It is not unrealistic to say that the coach and bus industry, in general, has long had something of an image problem in the minds of certain members of the public. Many operators have comprehensively proved that such thoughts are misguided. But the view still exists in some quarters.
An image problem would not be what sprung to mind among people observing the recent Honk for Hope gatherings, which are scheduled to continue in Edinburgh on 6 August. Impeccably presented vehicles and drivers have done the coach industry bid for support proud.
That is the way any further action to highlight a plight that poses a threat to the future of coaching must continue.

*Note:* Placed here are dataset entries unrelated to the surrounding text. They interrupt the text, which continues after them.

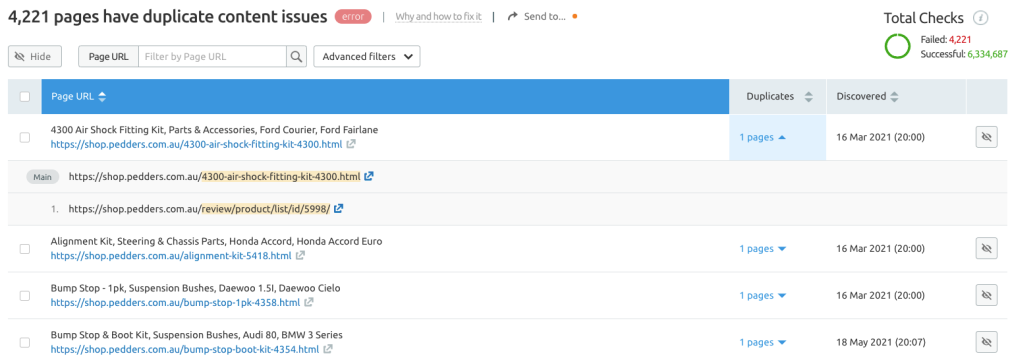1010x364 pixels.
Task: Focus the Filter by Page URL field
Action: pyautogui.click(x=213, y=57)

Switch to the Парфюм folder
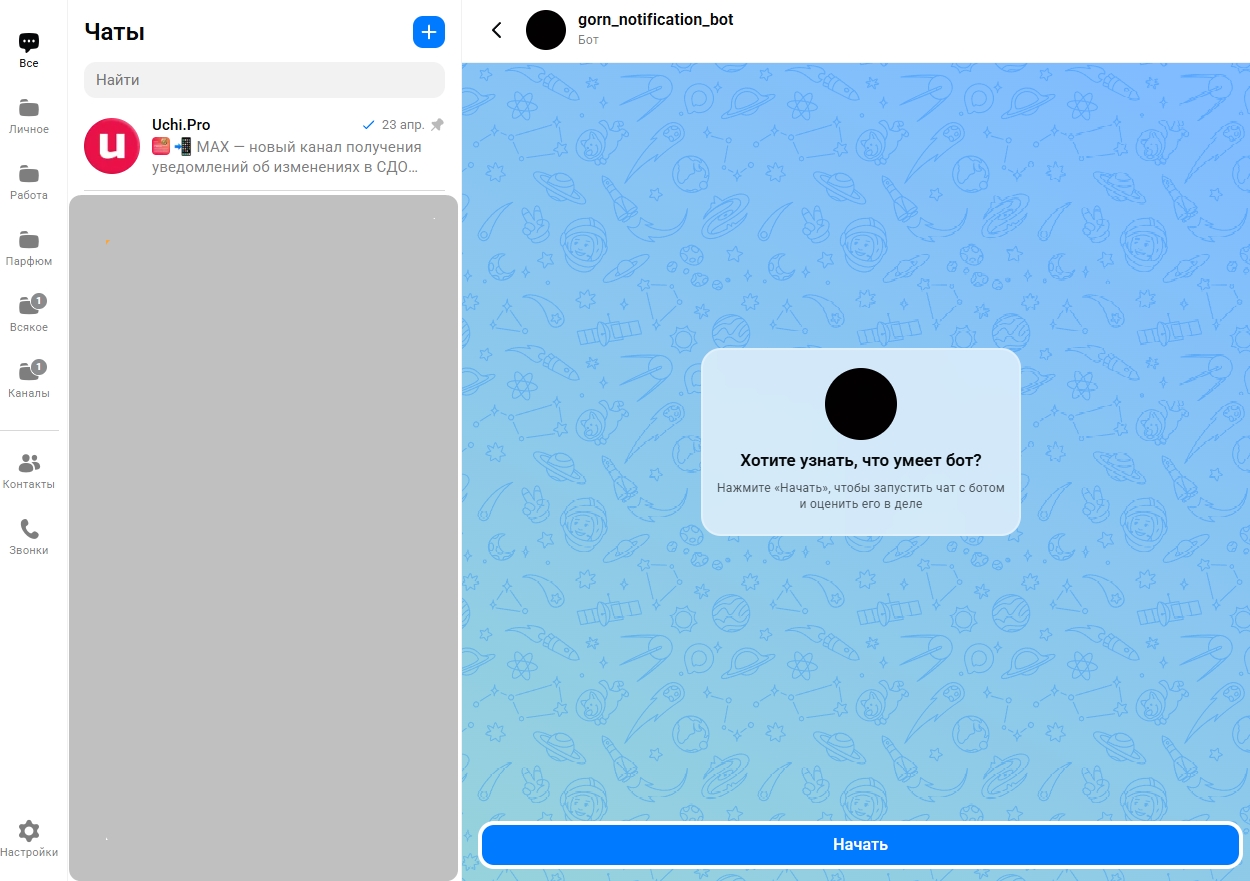click(x=29, y=248)
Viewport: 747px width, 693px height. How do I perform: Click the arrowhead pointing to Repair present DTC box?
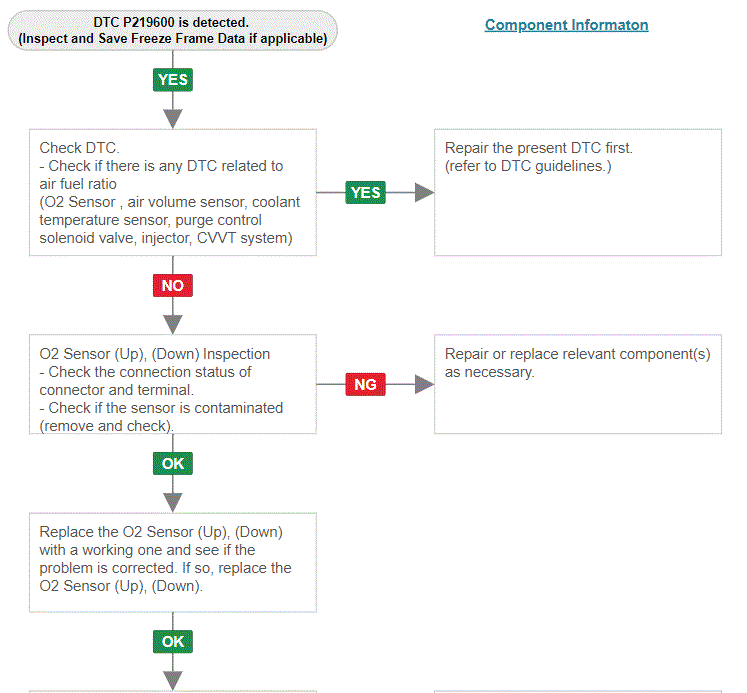pyautogui.click(x=424, y=192)
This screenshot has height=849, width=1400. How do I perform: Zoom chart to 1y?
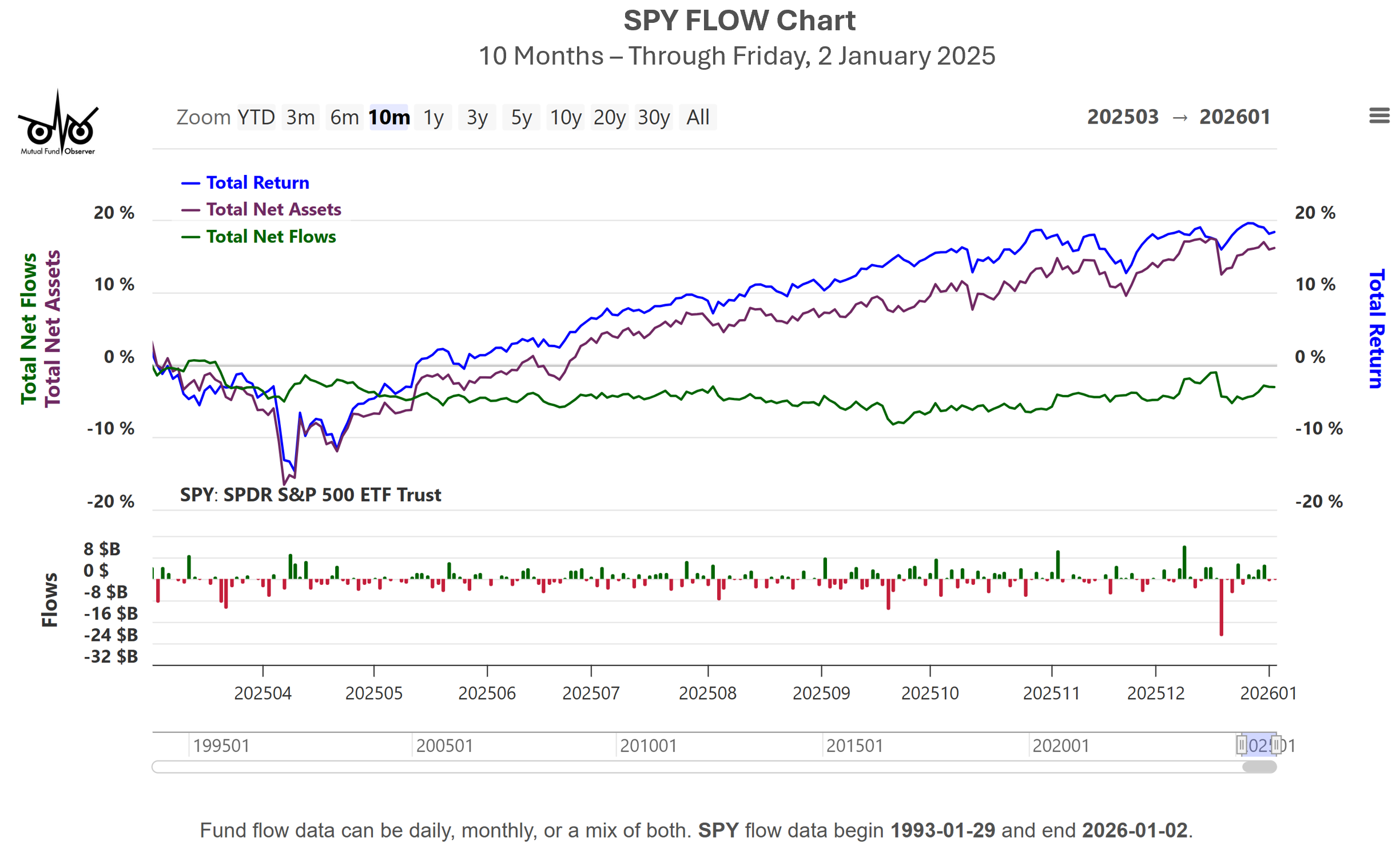click(x=433, y=117)
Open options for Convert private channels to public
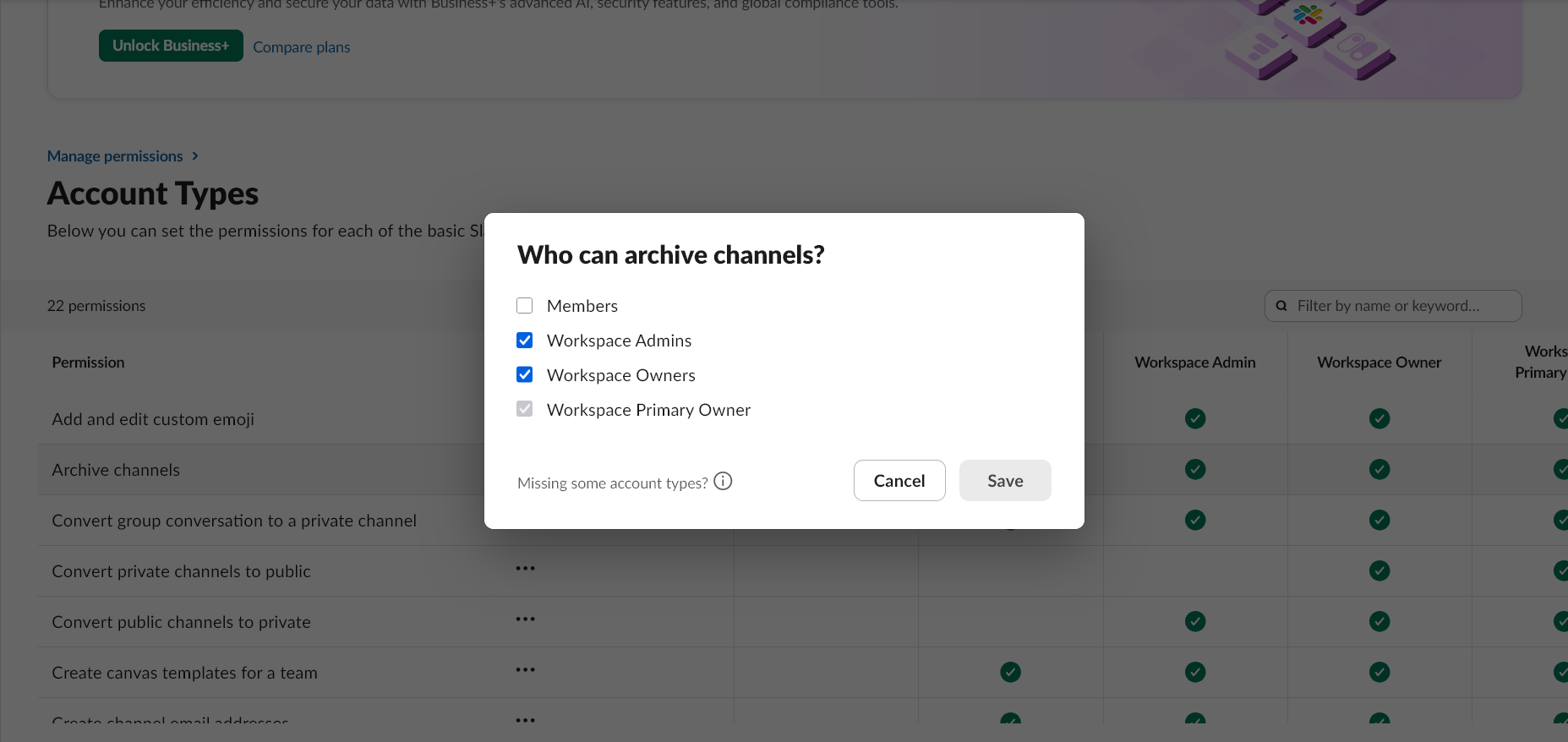 [x=525, y=569]
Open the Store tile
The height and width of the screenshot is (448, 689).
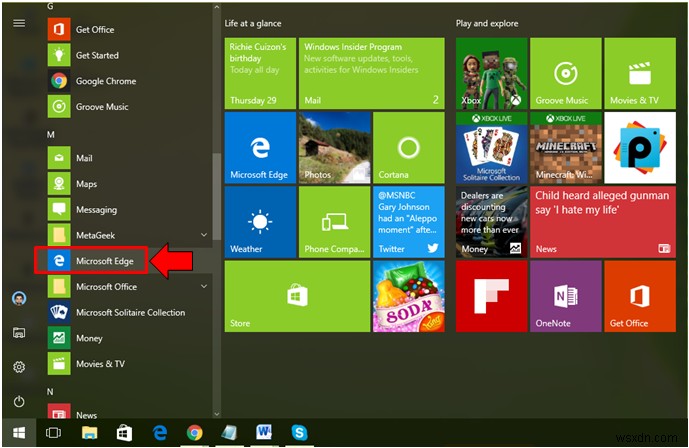pos(295,297)
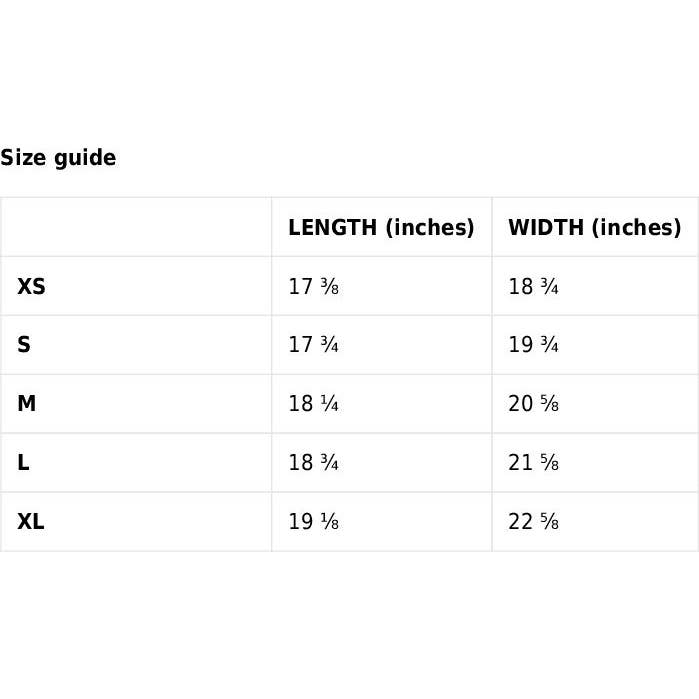Click the XS width value 18 ¾

[x=533, y=287]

Negotiations between the Confederation of Passenger Transport (CPT) and government are balanced almost on a knife edge. It finally seems that ministers may be about to concede some ground. Disruption, be it well-meaning or otherwise, runs the risk of terminally damaging the hard work that CPT, Honk for Hope and, above all, operators have put in to get this far.
Both CPT and organisers of Honk for Hope are adamant that their names will not be associated with anything other than organised, respectful action. And quite rightly so.
Recent weeks have seen several outlandish suggestions for future courses of protest made via social media. They extend in degrees of recklessness from those that are likely to cause major disruption, to others that would lead to a serious encounter with the Police for those involved. That is before the potential impact on O-Licences and repute is considered.
Great work has been done to solve the coach and bus industry’s image problem over recent years. The same reasoned and professional approach that conveys the desired message must now be maintained if the coaching’s current woes are to be negotiated. Not a display of civil disobedience.